Está a ler este texto. Para isso teve que realizar um
conjunto de movimentos (desde os oculares aos do braço, mão e dedo que clicou
no botão do rato, entre outros) que de certa forma lhe parecem agora que foram
automáticos, feitos de forma inconsciente. Ou seja, não teve que pensar
conscientemente nos vários movimentos que teve de fazer para poder estar agora
a ler este texto. Também a compreensão do que está a ler envolve inúmeras
actividades realizadas em várias áreas do seu cérebro e que resultam de
aprendizagens antigas, de memórias sulcadas há muito tempo e que são agora
acedidas aparentemente sem esforço consciente e que permitem a compreensão do
que está agora mesmo a ver/ler. Dito de outro modo, há um conjunto de
actividades neuronais inconscientes que estão neste preciso momento a ocorrer
no seu cérebro e que permitem que esteja a ler e a compreender o que lê.

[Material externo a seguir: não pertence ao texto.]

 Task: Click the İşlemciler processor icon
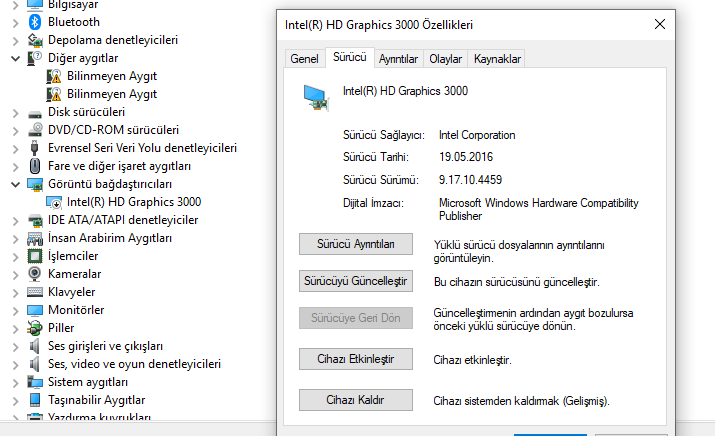pos(35,256)
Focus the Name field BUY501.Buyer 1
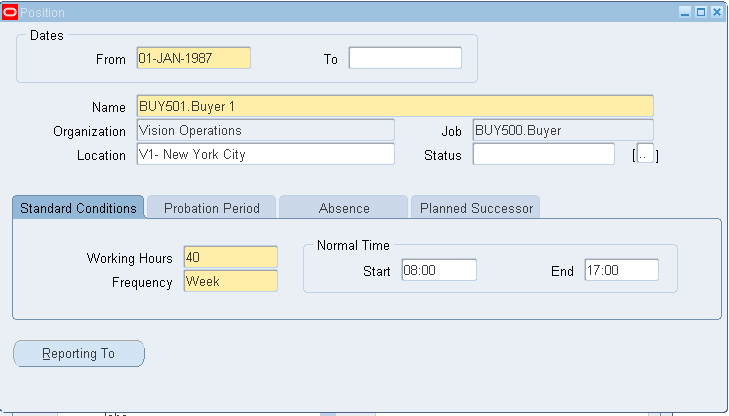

Mas, de facto, está consciente de si desde que acordou esta
manhã. Julga saber quem é e sente-se ao comando da sua vontade para efectuar as
acções que tem ou quer realizar. Mas a realidade exterior que sente é aquela
que o seu cérebro constrói de forma inconsciente a partir das precepções imanadas pelos órgãos dos
sentidos e demais ramificações nervosas sensíveis a vários parâmetros como sejam
a temperatura corporal, a posição do seu corpo, etc. A própria sensação de fome
ou sede não é ditada pela sua vontade consciente, mas pela informação que o seu
cérebro recebe do organismo e processa em áreas específicas neuronais de um
modo inconsciente.
Estas e muitas outras considerações sobre o funcionamento do
cérebro, tendo em conta os avanços mais actuais das neurociências, são
exploradas e explicadas magistralmente pelo neurocientista norte-americano
David Eagleman no seu livro “O Cérebro -à descoberta de quem somos”. Este livro
acaba de ser publicado entre nós e em boa hora pela editora Lua de Papel.
David Eagleman é um excelente divulgador científico das
neurociências. Já o tinha demonstrado em vários livros anteriores de sua
autoria dirigidos ao público em geral, como seja o incontornável “Incógnito”
(2012, Editorial Presença). Para além de escritor, este neurocientista é professor
no departamento de Psiquiatria e Ciências do Comportamento da Universidade de
Stanford (Estados Unidos) e director do Centro de Ciência e Lei, que procura
analisar as relações entre a neurociência e a legislação e aplicação de leis.
Ao escrever o presente livro David Eagleman quis dirigir-se
a um público sem qualquer conhecimento especializado sobre as neurociências, apelando
à curiosidade e desejo de autoconhecimento por parte do leitor.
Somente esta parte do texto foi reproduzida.